Sir Eduardo Luigi Paolozzi in Munich
From The Metamorphosis Of Ordinary Things, 1959
I suppose I am interested, above all, in investigating the golden ability of the artist to achieve the metamorphosis of quite ordinary things into something wonderful and extraordinary that is neither nonsensical nor morally edifying.
I seek to stress all that is wonderful or ambiguous in the most ordinary objects; in fact often objects nobody would stop to look at or to admire. Besides, I tried to subject these objects, which are the basic materials of my sculptures, to more than one metamorphosis. Generally I’m conscious, as I work, of seeking to achieve two or at most three such changes in my materials, but sometimes I then discover that I have unconsciously achieved a fourth or even a fifth metamorphosis too. That is why believe that an artist who works with objets trouvés must avoid being dominated by his materials. Wonderful as these may be, they are not endowed with the mind and cannot, as the artist often does, change their mind as they are being transformed. On the contrary, the artist must dominate his materials completely, so as to transform or transmute them fully.

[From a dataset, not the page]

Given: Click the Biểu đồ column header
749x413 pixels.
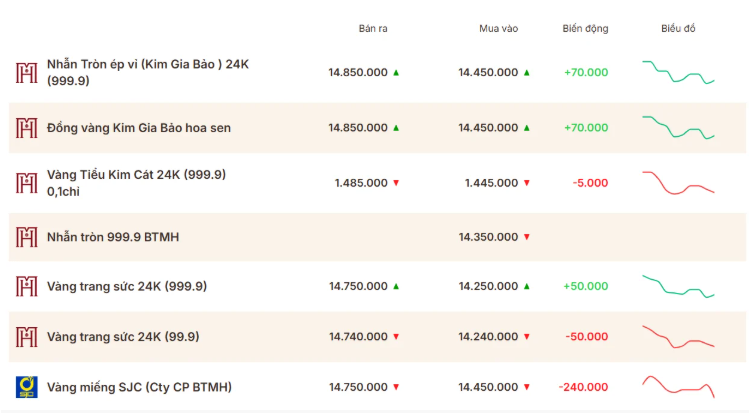Looking at the screenshot, I should click(x=678, y=29).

You have probably seen, in New York and in Paris, a lot of work by younger sculptors who like Stankiewicz, César and me, work mainly with objets trouvés. Well, I often feel that if one of us chances to find a particularly nice and spooky looking piece of junk like an old discarded boiler, he can scarcely avoid using it as a trunk or body of the figure, if only because its shape suggests a body to anyone who sets out to do this kind of assembly work. Then one only needs to weld something small on to the top to suggest a head, and for limb-like bits and pieces into the sides and the bottom to suggest arms and legs, and there you have the whole figure which has come to life like a traditional golem or robot.
I find such an art in a way too simple and already obsolete. You can too easily involve the sculpture in a kind of Walt Disney fantasy, simply makes materials salvaged from the junk yard live as in an animated cartoon, or as if cast for parts in a kind of dramatic tableau vivant rather than endowed with motion and life. Of course, the life that they are made to assume this too often one that has been suggested to the artist by a kind of obvious analogy which would strike a non-artist too. I really set out in my sculpture to transform the objets trouvés that I used to such an extent that they are no longer immediately recognisable having become thoroughly assimilated to my own particular dream world rather than to an ambiguous world of common optical illusion.